Theory: This happens a lot with nations that see a sudden increase in wealth without necessarily having developed the institutions and culture that liberal democracies enjoy.


There's that, but also the impact of the Cultural Revolution and the transition from maoism to authoritarian capitalism which destroyed most societies down to barbarism, and then replaced that with 80s style cocaine capitalism. Chinese city culture is extremely vapid as a result, and the society many people grow up in is practically amoral. My friend's grandmother grew up during the CR and said there were fights in the street every day and people would hoard food and be selfish as a matter of course. Some of this amoral behaviour exists in parts of the Soviet Bloc, but in China it's far worse.
The CCP knows this and is thoroughly embarrassed by the horrible reputation Chinese people have abroad.
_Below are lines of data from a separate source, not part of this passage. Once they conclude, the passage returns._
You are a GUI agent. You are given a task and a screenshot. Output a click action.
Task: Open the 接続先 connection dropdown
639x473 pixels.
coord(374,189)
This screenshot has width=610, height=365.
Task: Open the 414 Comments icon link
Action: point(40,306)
Social credit, for example, is an attempt to turn the people who are basically traumatised by the CR and other CCP catastrophes into "civilised" citizens.

The reason I think China has so many of these issues compared to somewhere like Russia or Saudi Arabia is that the country doesn't have the same inferiority complex about not being western. The Chinese ruling class still fundamentally views Europe and the US as these foreign idiot powers who don't know what they're on about, far more than the way lots of Americans see the rest of the world as essentially inferior. So in a way they operate outside the world system, not benefiting from or even ignoring world discoveries or decisions until it's too late. Chinese decision-makers would rather damage their own country than appear to be receiving help from the west.

For example the eating of rare animals is fairly recent, but it's based on old Chinese folk wisdoms about eating strong animals to receive their power. The people you're talking about who have a ton of money but are really stupid will accept this stuff far less skeptically because it's Chinese, and "western" medicine is just this foreign thing that is inherently less valid.
 
Aaah, interesting. It's concerning in how much of a world-players China is, and (evidently) how much harm they can cause on the other side of the ****ing planet as a result thereof.